Mak Esih terisak tanpa suara. Pandangannya menatap langit-langit kamar tanpa plafon dengan celah kecil yang menyebabkan setitik cahaya dari luar menembus masuk. Ia benar-benar tidak berdaya melakukan sesuatu. Dalam hatinya, Mak Esih tidak berhenti berzikir seraya berdoa untuk dua laki-laki dalam hidupnya yang mungkin saja akan ditinggalkannya sebentar lagi.
“Mak ….” Ceu Pinah masuk menghampiri Mak Esih sambil membawa segelas teh hangat. "Atos enakan, Mak?”
Mak Esih buru-buru menghapus air mata yang tidak mau berhenti itu. Ia berusaha bangkit dari rebahannya, tapi entah kenapa tubuhnya terasa berat dari biasanya. Mak Esih membutuhkan bantuan Ceu Pinah untuk hal sekecil itu. Semakin membuat pikirannya dekat dengan kematian.

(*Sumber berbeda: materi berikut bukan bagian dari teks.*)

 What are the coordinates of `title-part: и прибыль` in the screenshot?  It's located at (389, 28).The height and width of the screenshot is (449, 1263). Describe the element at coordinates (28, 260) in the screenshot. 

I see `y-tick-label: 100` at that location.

“Hatur nuhun, Ceu.” Suara Mak Esih serak dan lemas.
“Sami-sami, Mak. Abdi nuju buatkan bubur. Sebentar lagi matang. Nanti Emak makan, terus minum obat, ya?”
Mak Esih hanya mengangguk. Tidak ada lagi tenaga untuknya menolak semua kebaikan Ceu Pinah. Yang bisa dilakukannya cuma pasrah.

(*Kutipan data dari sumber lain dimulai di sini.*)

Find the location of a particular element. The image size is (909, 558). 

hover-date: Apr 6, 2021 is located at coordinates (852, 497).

“Kalau saya boleh tau, di telepon tadi Abah Deden ngomong naon, Mak?”
Mak Esih membisu. Ia memutar lagi kejadian beberapa jam lalu, ketika mendapat telepon dari Abah Deden. Dua kali suaminya itu melapor, dua kali juga ia belum bisa bertatap muka dengan Asep. Wajar saja kalau perasaan Mak Esih langsung merosot lemas. Kemungkinan-kemungkinan yang Mak Esih sudah siapkan di kepalanya seolah meledek kalau semua itu akan secepatnya menjadi nyata. Mak Esih tidak siap dan tidak akan pernah siap.

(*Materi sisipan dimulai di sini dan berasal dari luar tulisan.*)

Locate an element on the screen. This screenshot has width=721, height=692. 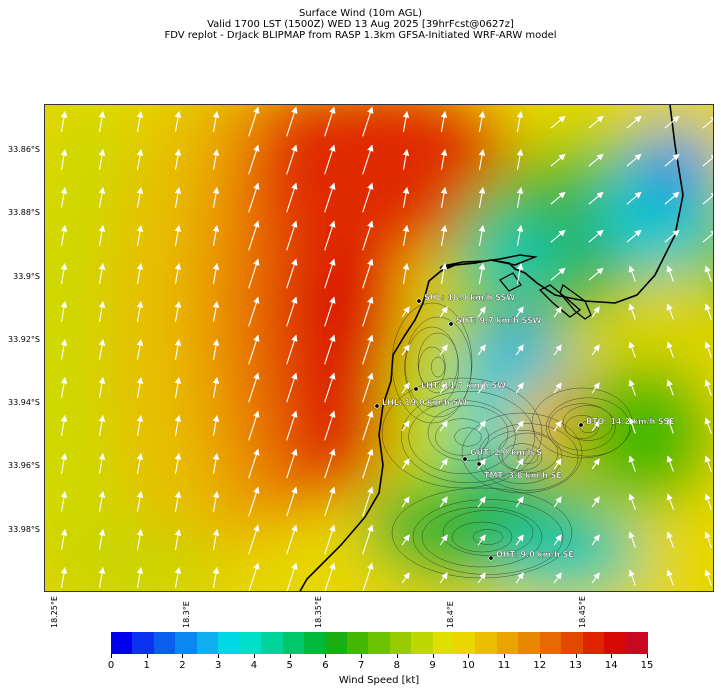
station-dot-shl is located at coordinates (419, 301).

Belum lagi beberapa pesan yang disampaikan Abah Deden tadi tidak seperti biasanya. Kalimatnya mungkin sama. Mengingatkan untuk makan, tidur yang cukup, dan menjaga kesehatan. Ketiga hal yang tidak pernah bosan Abah Deden titahkan pada Mak Esih. Hanya saja ada sesuatu yang berbeda, yang Mak Esih sendiri tidak bisa jelaskan secara pasti, atau lebih tepatnya Mak Esih hanya takut mengucapkan dengan hati dan lidahnya. Kalau pesan tersebut adalah pesan terakhir yang Abah berikan untuk Mak Esih. Pesan sebelum terjadinya sebuah tragedi yang kelam.